### [Problem to work on]
Quote the passage below about food supply in Jackson, Wyoming in full, word for word.

Deep in the northern Rocky Mountains, nestled along the banks of the Snake River between the Teton and Wind River mountain ranges, lies the small mountain community of Jackson, Wyoming.
Lovingly known to locals as Jackson Hole, the town is home to just over 10,000 hardy people who are willing to endure the area’s rough terrain, volatile mountain climate and other challenges—all of which create problems for feeding its residents and tourists year-round.
That’s where Jackson Hole Vertical Harvest comes in: it’s a small vertical farm that is the town’s only consistent source of food.
As an outdoor lover’s dream, tourists from around the world flock to Jackson throughout the year to ski on world-class snow, climb the surrounding peaks, raft the Snake River, and visit neighboring Grand Teton and Yellowstone National Parks. However, many of the area's allures also act as a double-edged sword:
The scenic mountains? They drive up land prices, limiting the area in the valley usable for building a home. This has become such a problem that the median price for a single-family home in the area has reached a staggering $2.65 million, as estimated in a 2017 report by the Casper Star Tribune.
Its blankets of snow? They may be soft enough for a skier to fall in love with, but the unpredictable weather can make travel in and out of Jackson difficult — and sometimes impossible.
Beyond this, temperate summers have been a major draw for tourists in the area, but this also means that the area’s growing season is a mere four months long.

### [Supplied records]
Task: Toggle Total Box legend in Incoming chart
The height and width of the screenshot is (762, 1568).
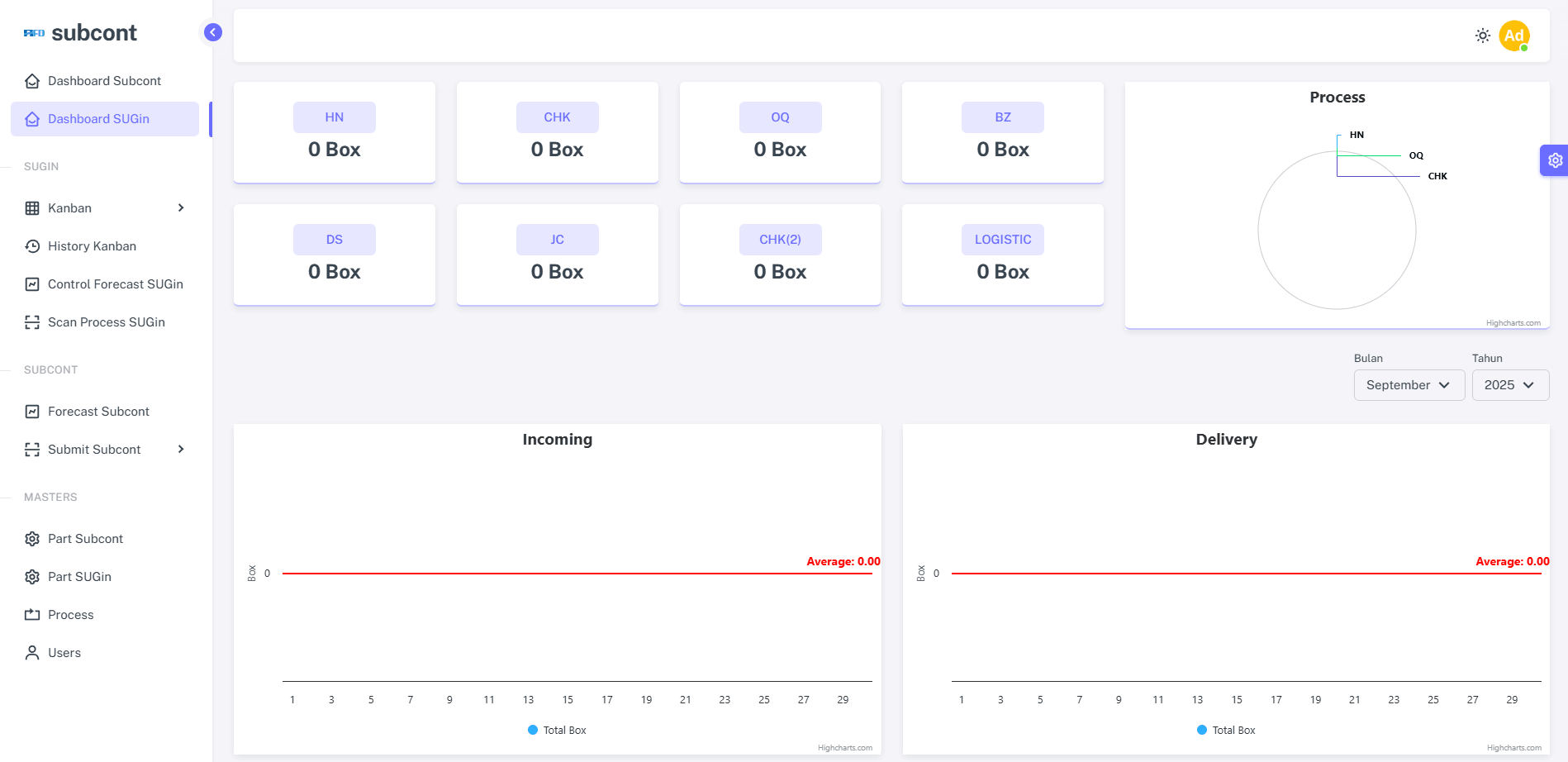Action: (557, 731)
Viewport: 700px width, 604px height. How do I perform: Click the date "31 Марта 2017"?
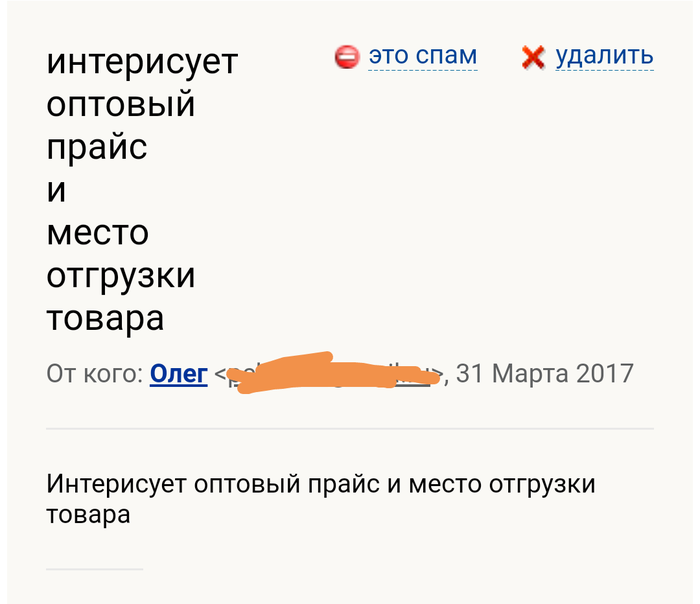(545, 374)
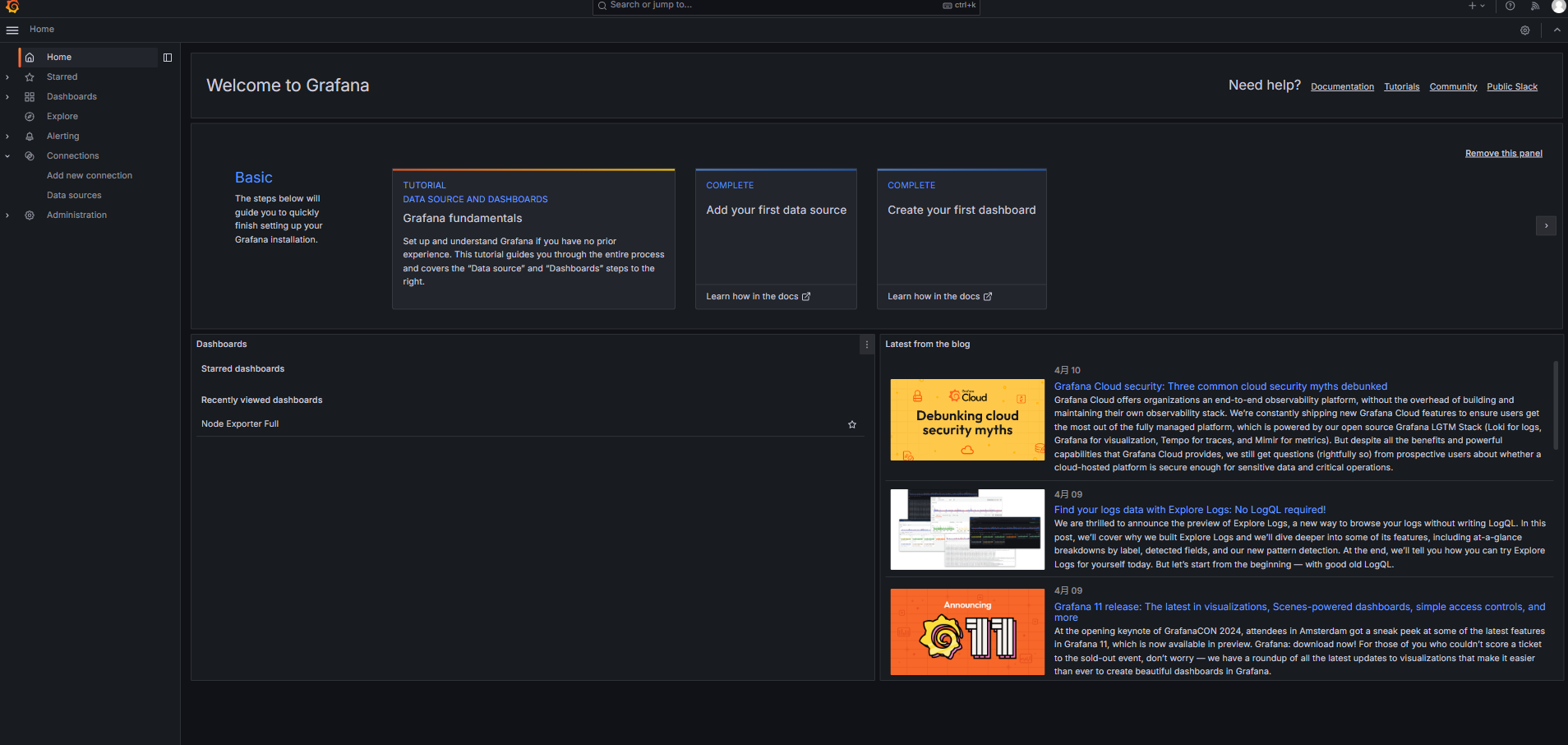This screenshot has width=1568, height=745.
Task: Open the hamburger navigation menu
Action: pos(12,30)
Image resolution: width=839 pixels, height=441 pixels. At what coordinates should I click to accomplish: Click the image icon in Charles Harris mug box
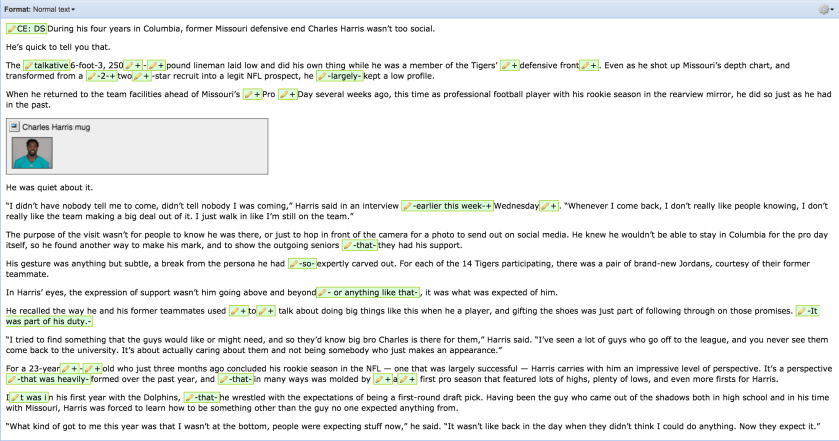pos(15,128)
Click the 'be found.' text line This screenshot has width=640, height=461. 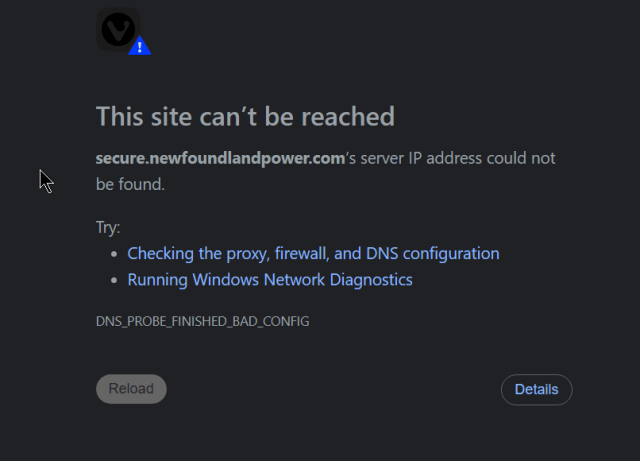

### [Exercise solution]
Deep in the northern Rocky Mountains, nestled along the banks of the Snake River between the Teton and Wind River mountain ranges, lies the small mountain community of Jackson, Wyoming.
Lovingly known to locals as Jackson Hole, the town is home to just over 10,000 hardy people who are willing to endure the area’s rough terrain, volatile mountain climate and other challenges—all of which create problems for feeding its residents and tourists year-round.
That’s where Jackson Hole Vertical Harvest comes in: it’s a small vertical farm that is the town’s only consistent source of food.
As an outdoor lover’s dream, tourists from around the world flock to Jackson throughout the year to ski on world-class snow, climb the surrounding peaks, raft the Snake River, and visit neighboring Grand Teton and Yellowstone National Parks. However, many of the area's allures also act as a double-edged sword:
The scenic mountains? They drive up land prices, limiting the area in the valley usable for building a home. This has become such a problem that the median price for a single-family home in the area has reached a staggering $2.65 million, as estimated in a 2017 report by the Casper Star Tribune.
Its blankets of snow? They may be soft enough for a skier to fall in love with, but the unpredictable weather can make travel in and out of Jackson difficult — and sometimes impossible.
Beyond this, temperate summers have been a major draw for tourists in the area, but this also means that the area’s growing season is a mere four months long.